Dataset entries
———
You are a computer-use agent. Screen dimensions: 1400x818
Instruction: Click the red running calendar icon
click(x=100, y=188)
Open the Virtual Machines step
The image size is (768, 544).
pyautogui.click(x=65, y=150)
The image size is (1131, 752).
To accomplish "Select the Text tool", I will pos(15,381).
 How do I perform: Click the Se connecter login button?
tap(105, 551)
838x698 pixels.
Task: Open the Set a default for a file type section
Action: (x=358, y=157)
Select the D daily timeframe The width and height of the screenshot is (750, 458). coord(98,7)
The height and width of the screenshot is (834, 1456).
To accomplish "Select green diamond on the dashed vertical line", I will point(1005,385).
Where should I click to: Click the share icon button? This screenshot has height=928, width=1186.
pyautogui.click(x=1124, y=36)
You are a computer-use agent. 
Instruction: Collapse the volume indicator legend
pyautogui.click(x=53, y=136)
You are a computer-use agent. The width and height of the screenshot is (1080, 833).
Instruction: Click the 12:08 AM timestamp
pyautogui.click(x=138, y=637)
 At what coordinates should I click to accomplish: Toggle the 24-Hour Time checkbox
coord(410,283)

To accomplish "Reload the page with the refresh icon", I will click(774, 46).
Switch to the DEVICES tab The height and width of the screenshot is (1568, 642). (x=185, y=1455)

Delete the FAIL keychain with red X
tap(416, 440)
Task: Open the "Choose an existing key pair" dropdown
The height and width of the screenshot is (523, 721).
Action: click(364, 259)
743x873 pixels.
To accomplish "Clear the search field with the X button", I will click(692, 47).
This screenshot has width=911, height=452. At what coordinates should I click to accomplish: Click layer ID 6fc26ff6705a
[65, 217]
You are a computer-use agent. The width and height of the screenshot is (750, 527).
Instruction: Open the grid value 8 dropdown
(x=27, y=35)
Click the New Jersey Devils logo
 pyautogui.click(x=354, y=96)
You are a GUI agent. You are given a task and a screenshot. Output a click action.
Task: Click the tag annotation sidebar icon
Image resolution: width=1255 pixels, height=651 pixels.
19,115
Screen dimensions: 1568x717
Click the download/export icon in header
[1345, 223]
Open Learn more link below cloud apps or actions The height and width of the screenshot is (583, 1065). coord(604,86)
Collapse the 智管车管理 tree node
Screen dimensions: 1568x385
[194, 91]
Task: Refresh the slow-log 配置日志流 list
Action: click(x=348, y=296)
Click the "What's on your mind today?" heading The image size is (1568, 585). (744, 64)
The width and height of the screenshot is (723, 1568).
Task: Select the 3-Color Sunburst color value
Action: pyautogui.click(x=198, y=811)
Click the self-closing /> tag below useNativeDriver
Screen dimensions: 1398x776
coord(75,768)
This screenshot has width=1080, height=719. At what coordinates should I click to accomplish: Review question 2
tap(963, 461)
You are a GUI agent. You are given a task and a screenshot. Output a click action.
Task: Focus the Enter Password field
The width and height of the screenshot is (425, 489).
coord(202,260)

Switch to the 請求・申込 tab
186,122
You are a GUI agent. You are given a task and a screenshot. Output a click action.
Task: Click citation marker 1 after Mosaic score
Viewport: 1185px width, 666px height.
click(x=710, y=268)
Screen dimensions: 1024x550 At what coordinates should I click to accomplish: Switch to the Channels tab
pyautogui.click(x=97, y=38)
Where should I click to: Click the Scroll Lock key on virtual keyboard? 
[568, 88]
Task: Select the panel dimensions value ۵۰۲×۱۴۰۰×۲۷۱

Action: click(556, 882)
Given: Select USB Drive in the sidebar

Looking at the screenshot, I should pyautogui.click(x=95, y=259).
———
- ACTIVITY
Check each line of the entries above for the word "agent". List the ones that have it.

- RESPONSE BOX
You are a computer-use agent. Screen dimensions: 1400x818
You are a computer-use agent. 
You are a computer-use agent. The width and height of the screenshot is (1080, 833).
You are a computer-use agent. The width and height of the screenshot is (750, 527).
You are a GUI agent. You are given a task and a screenshot. Output a click action.
You are a GUI agent. You are given a task and a screenshot. Output a click action.
You are a GUI agent. You are given a task and a screenshot. Output a click action.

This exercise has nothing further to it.